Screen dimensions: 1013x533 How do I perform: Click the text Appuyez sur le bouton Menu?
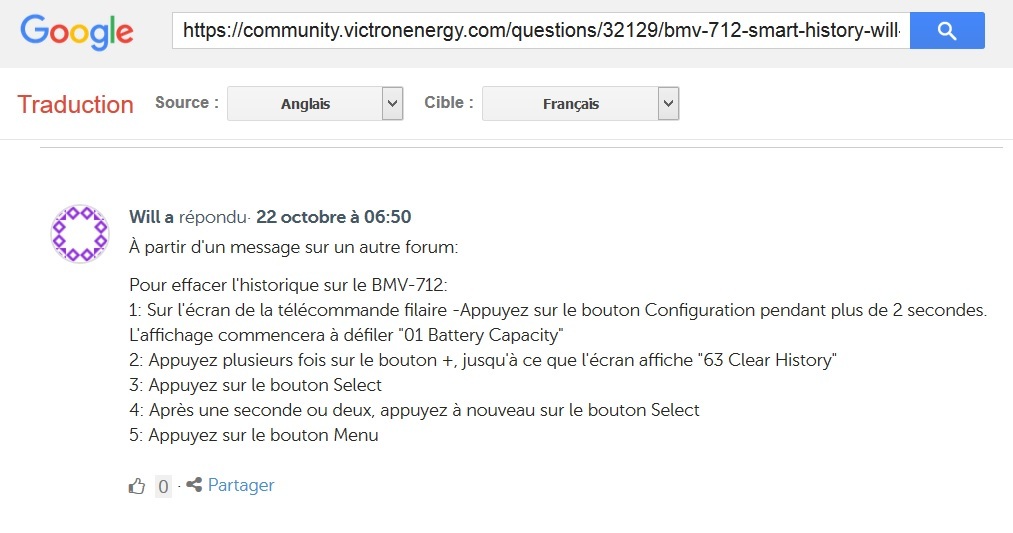[x=263, y=435]
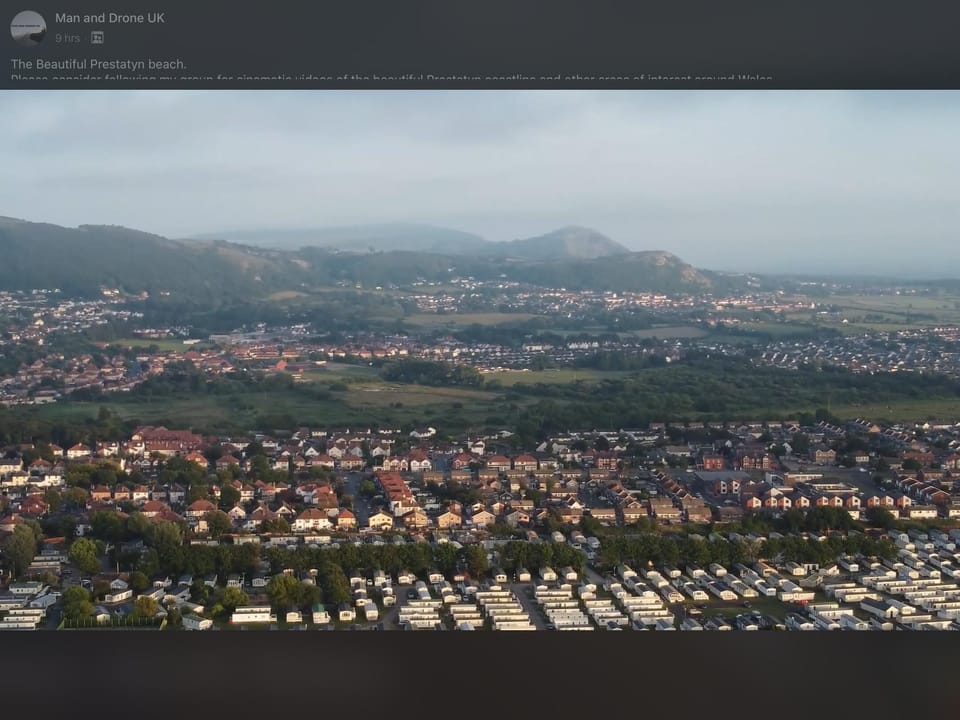Click the caravans in the bottom-left corner

tap(30, 605)
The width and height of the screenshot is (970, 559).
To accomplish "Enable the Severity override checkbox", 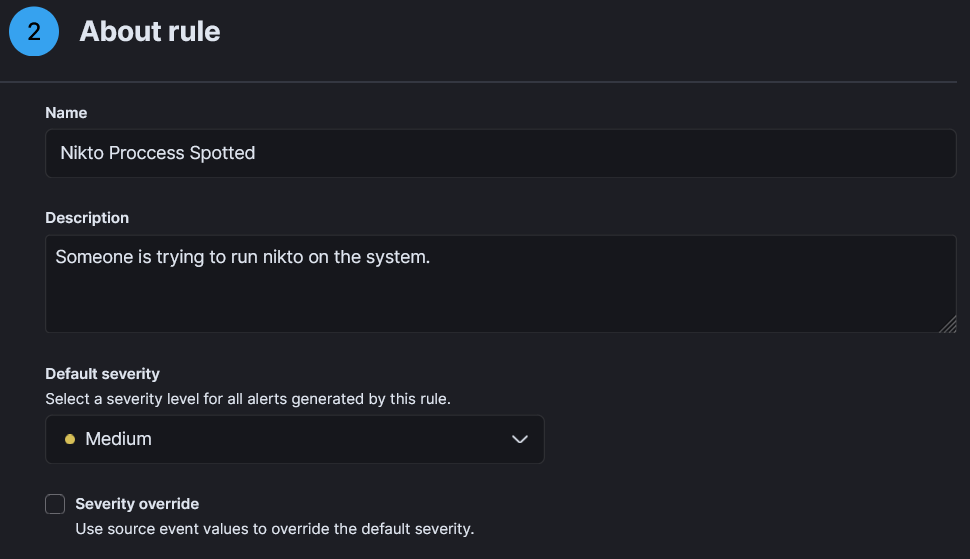I will coord(55,504).
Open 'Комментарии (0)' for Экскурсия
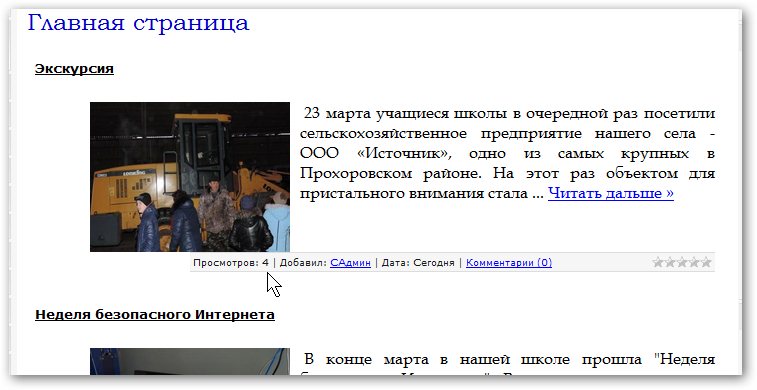 [x=509, y=263]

---

### WORK REQUIRED
Exactly reproduce the lines that run from the first line of the listing above to the line containing "The width and", including both; omit the pictures.

### RESPONSE AREA
Screen dimensions: 1013x533 How do I perform: Click the text Appuyez sur le bouton Menu?
[x=263, y=435]
Click the caravans in the bottom-left corner

tap(30, 605)
The width and height of the screenshot is (970, 559).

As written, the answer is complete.